Continuando con la conversación, comenzó a mencionar que había escrito un libro. Claro que no era un libro cualquiera, ya que era un trabajo que hablaba de los orígenes de las religiones humanidad, su relación con el inconsciente -más específicamente con los arquetipos- y cómo se fueron constituyendo éstas en sistemas simbólicos. Bueno, en realidad creo que eso fue lo que nos quiso decir porque no podía hilar las ideas tan bien como lo hice yo acá. Primero mencionó algo de las religiones como símbolos, por lo cual yo le pregunté si era antropólogo. Medio ofendido, me dijo que en realidad era arqueólogo, historiador, lingüista, psicoanalista , sociólogo y abogado, y que su trabajo englobaba toda la ciencia social.

Le pedí disculpas, por supuesto, por haber reducido tamaña labor a una sola disciplina y, sin ganas de meterme en los debates de salón que refieren a la diferencia entre ciencias humanas y sociales, continué con la charla. Bueno, en realidad el hombre estaba hablando más con Adrián que conmigo -con tanta ciencia social encima parece que no consideraba a una mujer como un interlocutor válido-, por lo que me ignoraba bastante. Pero como gente tan sabia no se encuentra todos los días y como también era un poco descortés darle vuelta la cara seguimos hablando. Bueno, siguió hablando él.

El hombre comenzó a adentrarse sobre su libro, porque básicamente era un libro que reunía a Freud con el marxismo y que daba una vuelta de tuerca que nadie en la ciencia social había abordado antes (aclaro nuevamente: yo tengo más facilidad de escritura que él de palabra). Pero dicha vuelta de tuerca o el hecho de que relacionara las religiones con los arquetipos y descubriera que en el fondo de ellas existe algo relacionado con los estudios del psicoanálisis que las vuelven realidades vacuas, había hecho que El Vaticano enviara a un cardenal a su casa de Nueva York para rogarle que no publicara su libro y para ofrecerle también la no despreciable suma de 31.000.000 de dólares.

Por supuesto, la honestidad de nuestro amigo resistió tamaña propuesta y siguió adelante con la idea de publicar su libro. Claro que las editoriales, presionadas por El Vaticano, se negaron rotundamente a publicar semejante engendro, hecho por el cual tuvo que optar por una edición independiente. Así que nos pasó el chivo, su nombre y la dirección de internet donde comprarlo. Nos aseguró también (no tanto a mí, pero bueno) que sólo unos pocos valientes osan leer semejante revelación digna de un código Da Vinci de la vida real.

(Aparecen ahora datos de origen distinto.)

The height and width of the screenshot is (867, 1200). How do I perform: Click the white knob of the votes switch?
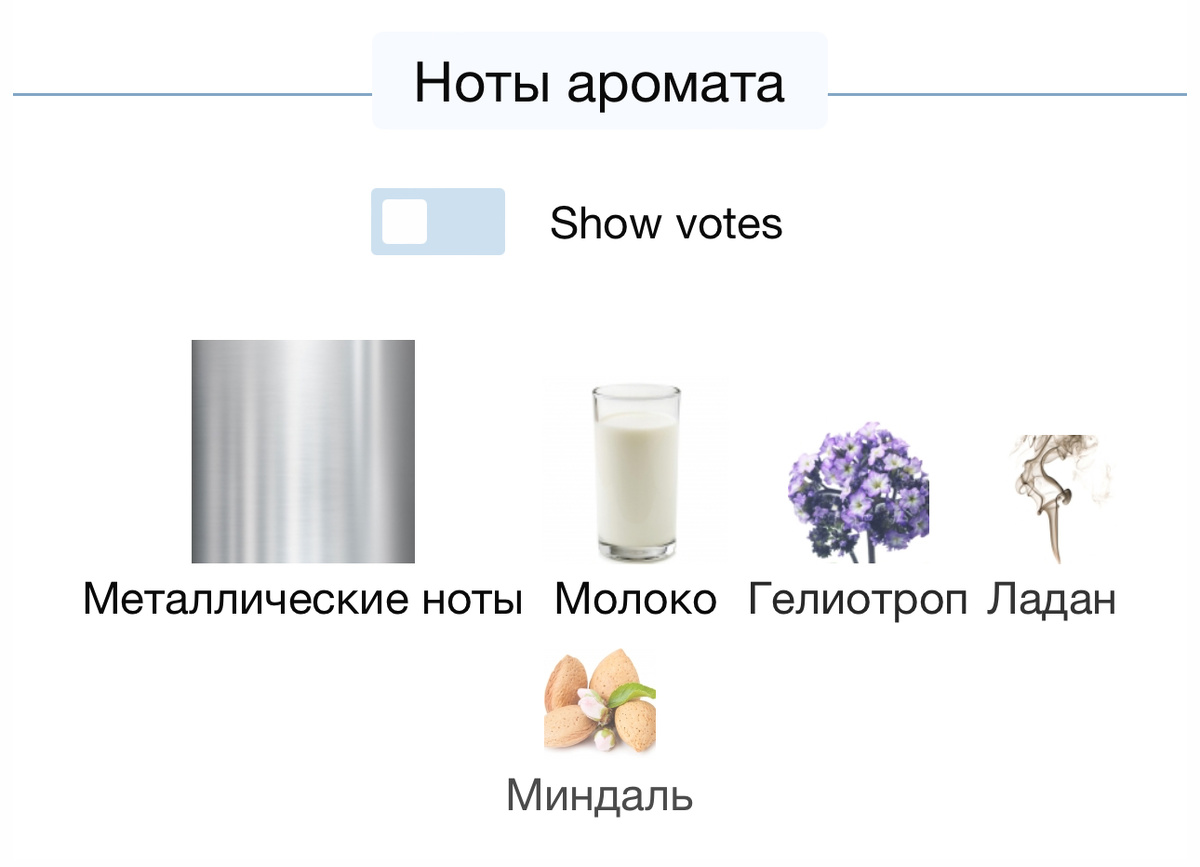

A todo esto, ya nos encontrábamos llegando a la isla, sentados en el barco. Frente a nosotros, había un muchacho, de unos veinte años. Como quien no quiere la cosa, el hombre le empezó a dar charla. El chico nos sonrió y nos dijo que era de Estados Unidos. El hombre le empezó a hablar y preguntarle sus impresiones sobre Hong Kong. Cuando la gente bajó del barco, el hombre continuaba hablando con el chico. Imagino la misma cantinela, la relación entre Marx y Freud, las filosofías de las persecuciones…..

En el ferry de Hong Kong
En el ferry de Hong Kong
P.S. Anoté el nombre del tipo y lo busqu[e en internet. Encontré un blogger donde presentaba su libro. Contaba que leía a uno o dos novelistas estadounidenses (de esos onda best-sellers) y que su libro preferido era el que él mismo había escrito, el mejor libro de ciencias sociales de todos los tiempos.